Il tema, tuttavia, è politico. Trascinare in tribunale lo “Staff”, da parte di decine e centinaia di gruppi locali, avrebbe un impatto molto forte sulla “base” del movimento. Ma non sarebbe risolutivo. E i temi politici sono due:

a) gran parte della base del M5S esclusa dalle competizioni comunali è incazzata nera, pur tuttavia l’unico ambito di discussione consentito sono le innocue bacheche di Facebook e Twitter e una saracinesca abbassata, a Milano, quella della Casaleggio Associati Srl. Non esistono spazi di confronto pubblico regionali e nazionali. Cul de sac. In altri partiti, anche quelli più pacifici e moderati, una vicenda del genere farebbe saltare qualche dente e rovesciare all’aria diverse scrivanie. Qui invece i nostri 5S non possono che stare buoni davanti al pc.

b) il M5S è nato dall’azione capillare comunale, coi primi Meet Up che iniziarono a prendere i primi consiglieri comunali nel Piemonte No-Tav e poi nell’Emilia-Romagna delusa dalla nascita del Pd.

La soluzione è una: è questo il momento giusto per abbandonare quello che sarà del M5S al suo destino nazionale.
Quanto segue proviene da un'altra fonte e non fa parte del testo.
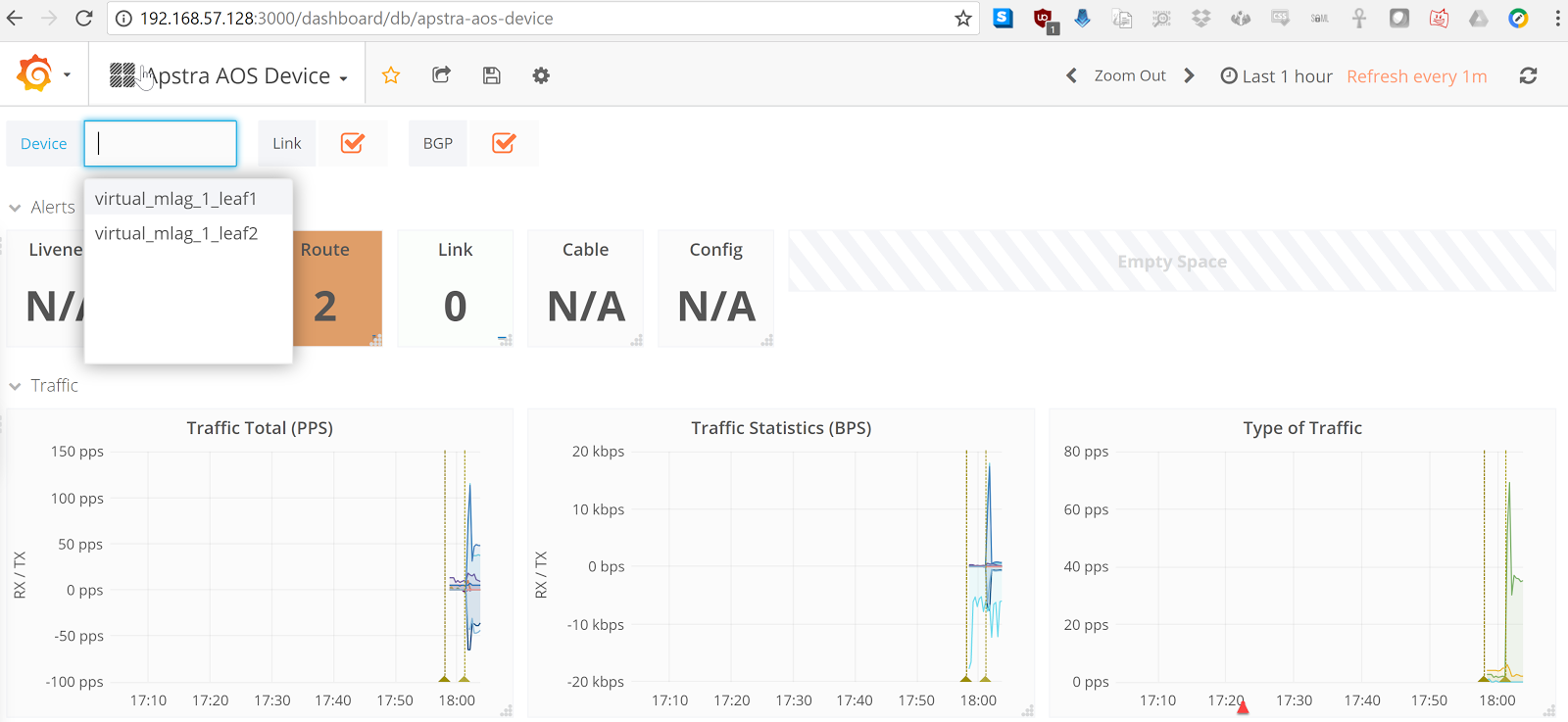
Task: Bookmark this page with browser star
Action: [963, 19]
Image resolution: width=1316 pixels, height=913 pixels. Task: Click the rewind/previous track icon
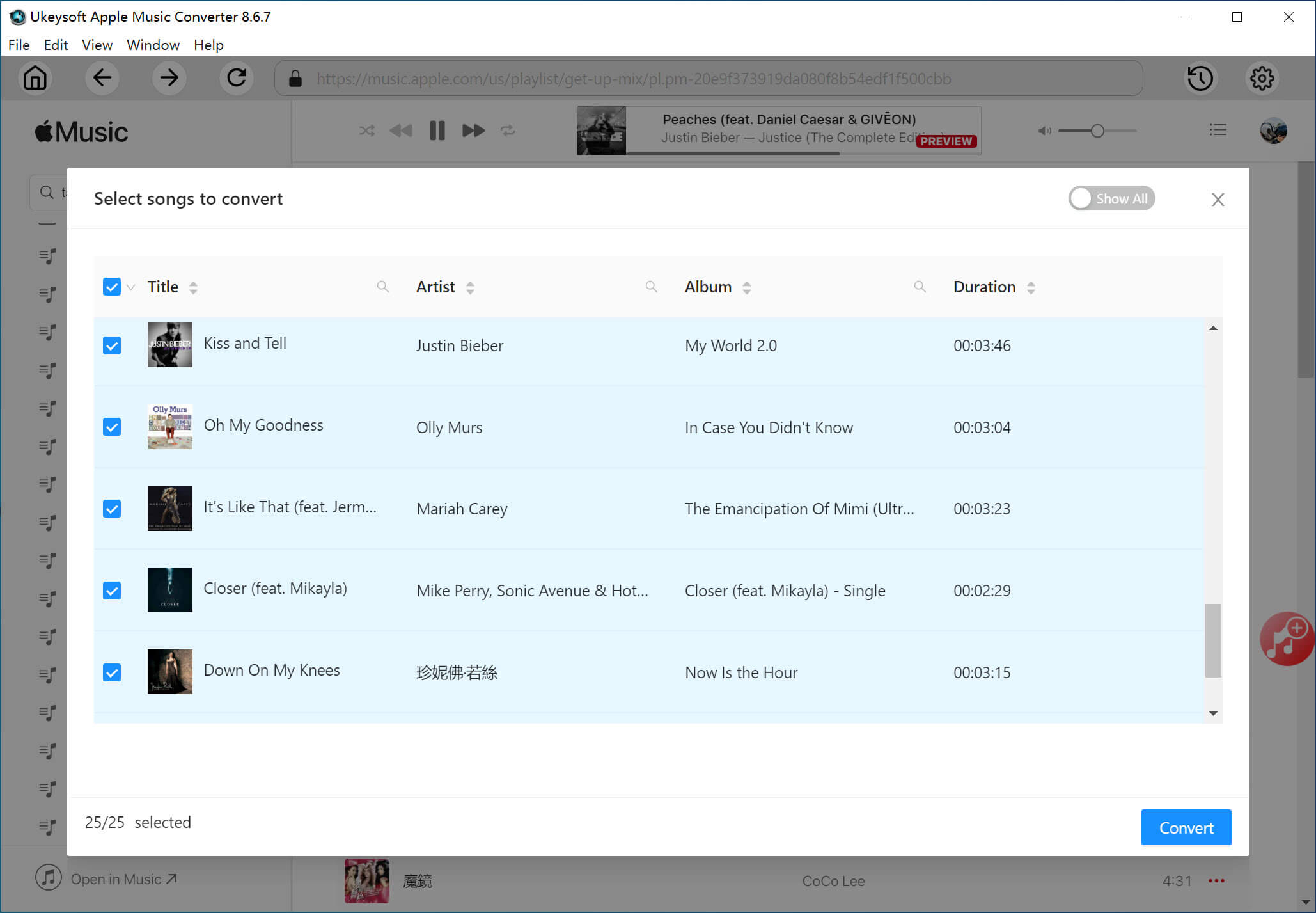pos(401,130)
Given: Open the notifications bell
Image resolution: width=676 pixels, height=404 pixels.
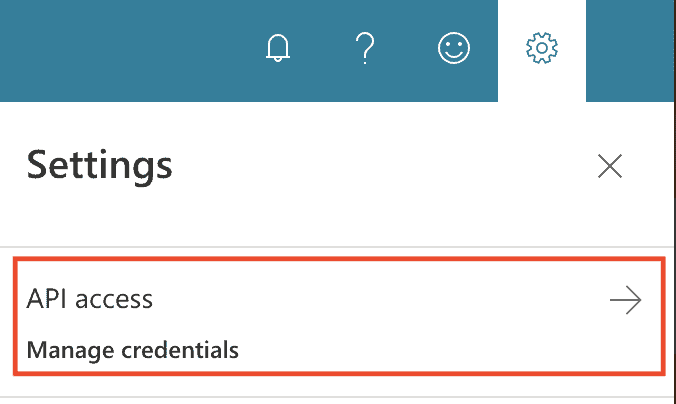Looking at the screenshot, I should 278,48.
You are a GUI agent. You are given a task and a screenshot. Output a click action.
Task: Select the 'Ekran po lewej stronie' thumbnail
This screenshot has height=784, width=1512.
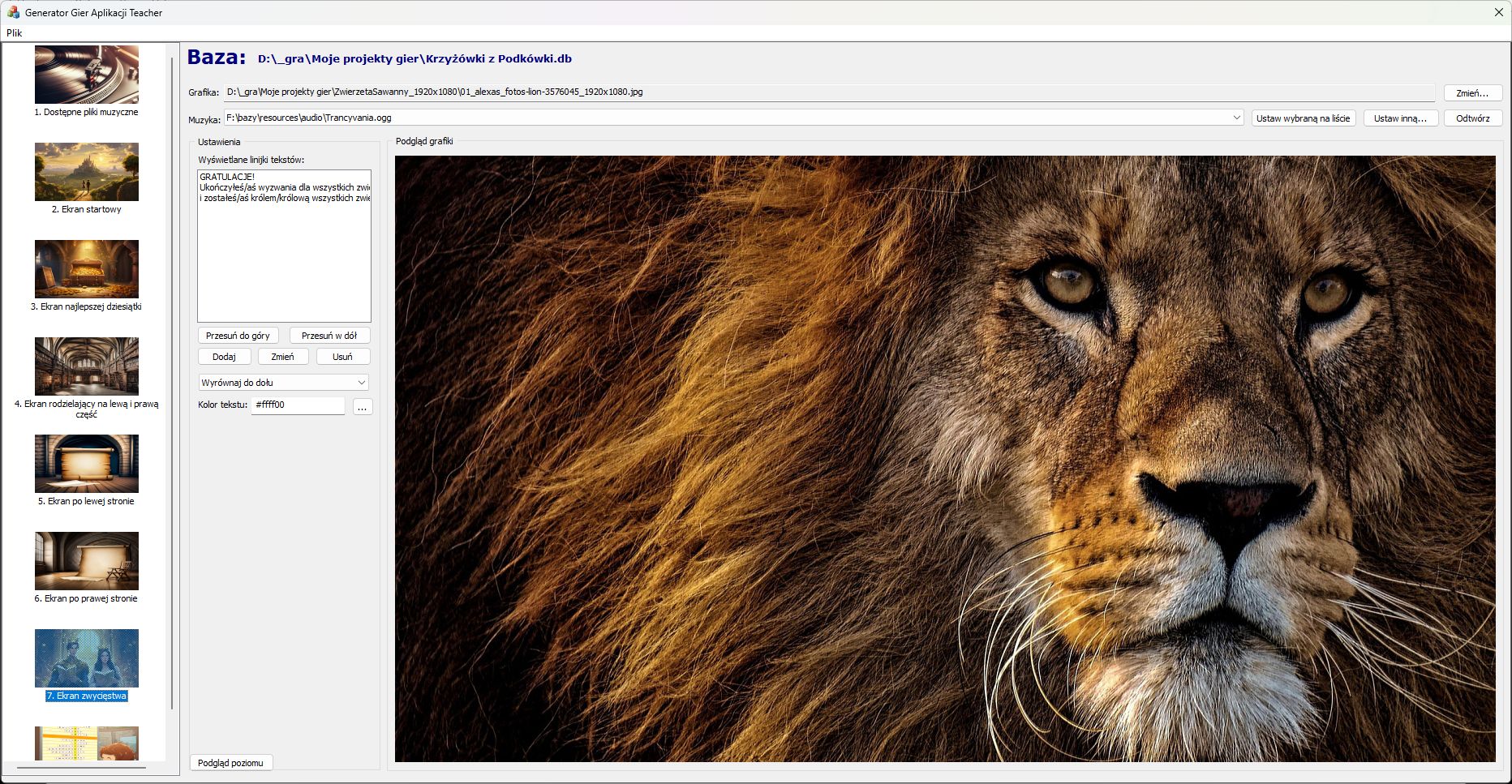[87, 464]
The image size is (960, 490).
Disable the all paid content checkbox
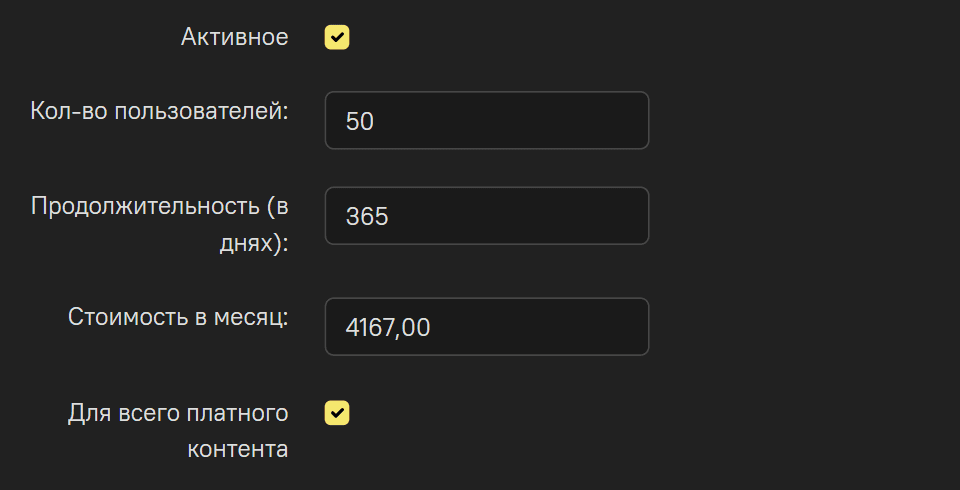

Vero che oggi è una forza in grado di vincere a Roma e forse a vincere a livello nazionale, o forse arrivare secondo. Dunque si avvicina all’apice del suo successo. Ma è una forza che appartiene al passato, seppure recente. Il “non di destra non di sinistra” non significa nulla e se può essere accettato come vagito del bebè politico, non va bene ripeterlo quando si auspica di iscriversi all’università.

L’Italia va ri-politicizzata, ri-democratizzata. Il rigurgito anti-casta va anche bene, ma purché si abbia lo stomaco pieno di contenuti politici e non di aria fritta. Bisogna scegliere. Studiare e non solo partecipare. Lasciar perdere le fissazioni onanistiche sui ladruncoli, che quelli ci saranno sempre e ovunque, quando si avrà il potere in mano, e sempre più quando il potere da gestire è scarso e solo ragionieristico.

Bisogna scegliere. Diventare di parte.

L’opposizione del M5S, nata sulle ceneri berlusconiane, ha creato il Renzismo ovvero la deforma della Costituzione in nome del neoliberismo della “governance multilivello”, la precarizzazione in nome di modelli anni ’90 morti e defunti, la riduzione del ruolo dello Stato come sano regolatore delle disfunzioni del mercato e di conseguenza l’ulteriore commissariamento interno, oltre quello esterno operato dalla Troika, della rappresentanza politica a favore di funzionari politici (sia questo nelle province che nelle liste bloccate dell’Italicum che nel futuro Senato dei nominati).

E’ tempo di lasciare i vertici a se stessi, magari ancora circondati da un consenso fuggevole, e cercare di fornire il proprio apporto in maniera meno vincolata e per certi versi fanatica. Non si tratta di un passaggio facile nell’immediato, potrebbe richiedere tempo e calma. Ma dai più assennati cinquestelle va valutato fin da ora. Se invece non si è consapevoli di alcuni funzionamenti della Casaleggio Associati Srl o, per amore del M5S, non si è in grado di articolare una auto-critica, ci si potrà crogiolare ancora un po’ nelle forme senza riscontrare modifiche della sostanza.

Prendi il 30% ed poi domandi all’amministratore delegato cosa devi fare.